**Quoted passage**
Meredith was born June 25, 1933, in Kosciusko, Mississippi. He was one of ten children of Roxy Patterson Meredith and Moses Cap, a poor farmer in Kosciusko. As a young child, Meredith became aware of racism. He would refuse the nickels and dimes that a local white man regularly gave to black children, calling the gifts degrading. More painful was the realization he made as a young man on a trip to visit relatives in Detroit, where he saw blacks and whites sharing the same public facilities. He rode the train home from this brush with integration, and when he arrived in Memphis, the conductor told him to leave the whites-only car. "I cried all the way home," Meredith later recalled, "and vowed to devote myself to changing the degrading conditions of black people." He also had other ambitions and goals. Ever since a childhood visit to a white doctor's office, he had harbored a dream of attending the University of Mississippi, the physician's alma mater.

After high school, in 1951, Meredith joined the U.S. Air Force. He rose to the rank of staff sergeant, earned credits toward a college degree,

and served in the korean war. Following his discharge in 1960, he attended the all-black Jackson State College, but the courses he wanted to take were offered only at the state university. As a 28-year-old, he followed with hopefulness the speeches of President John F. Kennedy, which promised greater enjoyment of opportunity for all U.S. citizens. Change was in the air, and many African Americans were heartened by the portents in Kennedy's 1961 inaugural address. On the same day that Kennedy became president, Meredith applied for admission to the University of Mississippi.

The school turned down his application. Mississippi still practiced segregation, and

that meant that no African Americans could attend the all-white university. Even seven years after brown v. board of education 347 U.S. 483, 74 S. Ct. 686, 98 L. Ed. 873 (1954), southern states resisted complying with the U.S. Supreme Court's decision that compulsory segregation was unconstitutional. Knowing that he had a constitutional right that the state refused to recognize, Meredith turned to the NAACP Legal Defense and Education Fund. This arm of the civil rights organization, accustomed to fighting segregation cases, extended help to him. Meredith and his attorneys fought some 30 court actions against the state.

At last, a federal court ruled that a qualified student could not be denied admission on the ground of race. Meredith had won, but the court order infuriated segregationists. Playing to popular sentiment, Mississippi Governor Ross Barnett promised to stop Meredith. Barnett pressured the state legislature to give him authority over university admissions, a power that usually was exercised by the state college board.

**Exercise brief**
Pick up the account of Meredith's early life and fight to enter the University of Mississippi right after its last sentence and keep writing.

**Stored data**
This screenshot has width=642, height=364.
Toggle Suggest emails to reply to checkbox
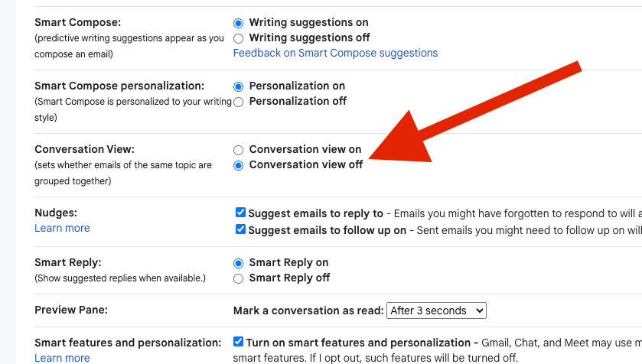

**Result**
As Meredith's enrollment date, September 20, 1962, approached, Meredith received death threats; Barnett continued to promise to prevent his enrollment; and segregationists spread the word to be at "Ole Miss" to save it from integration. On the day that Meredith arrived to register, white students massed around a Confederate flag chanting anti-integration slogans. Barnett stood blocking the door to the admissions office. A university official read a proclamation naming Barnett as acting registrar, by order of the university's board of trustees, and a satisfied Barnett told Meredith that his application was denied.

The governor's action was purportedly good politics in his home state. Across the South, leaders such as Alabama Governor george wallace were prospering politically by staging similar acts of defiance. However, Barnett's refusal to let Meredith in was a serious problem for Washington, D.C. It represented a challenge to the authority of the federal courts, and in a short time, the justice department entered the dispute. Attorney General robert f. kennedy confronted Barnett, demanding assurances that Meredith's next attempt to register would be successful and that the student would be protected. Barnett gave none. He replied that the situation was beyond his control. Where civil rights were concerned, the young attorney general was quickly learning that only federal intervention could bring the southern states under the mandate of the courts. He sent 500 federal marshals to the University of Mississippi campus with strict orders: They were to protect Meredith, but not to shoot anyone. Only tear gas and clubs were to be used for their own defense.

On September 30, Meredith arrived at Ole Miss to try to enroll for a second time. Protected by the marshals, he finally registered, and then took refuge in his dormitory. Students and outsiders gathered in front of the school's administration building, known as the Lyceum. The angry mob began throwing rocks at the outnumbered marshals, who were soon besieged by thousands of new protesters streaming onto the campus. A vicious riot erupted, with the armed agitators firing shots and hurling rocks, bricks, bottles, flaming gas, and acid. By late evening on the day Meredith registered, a French journalist and an onlooker were dead. More than 160 marshals were wounded; the rest were exhausted, and their tear gas supply was running out. Reluctantly, Kennedy dispatched 5,000 Army troops to Ole Miss; their numbers were finally enough to disperse the mob and to regain control of the battered campus.

Meredith attended classes under armed guard, but persevered, graduating in August 1963. By the summer of 1966, Meredith was enrolled at Columbia University School of Law, but he interrupted his studies to launch a bold personal demonstration for civil rights. Meredith announced plans to march across the state of Mississippi, covering the 220 miles from Memphis to Jackson in 16 days. The James Meredith March against Fear would show African Americans that they could safely assert their right to vote, despite years of legal obstruction, harassment, and murder. As he had done at Ole Miss, Meredith ignored several death threats, proclaiming that he would survive his long march along the state's back roads.

"There is no way for one Negro to change his basic status without first changing that of all Negroes."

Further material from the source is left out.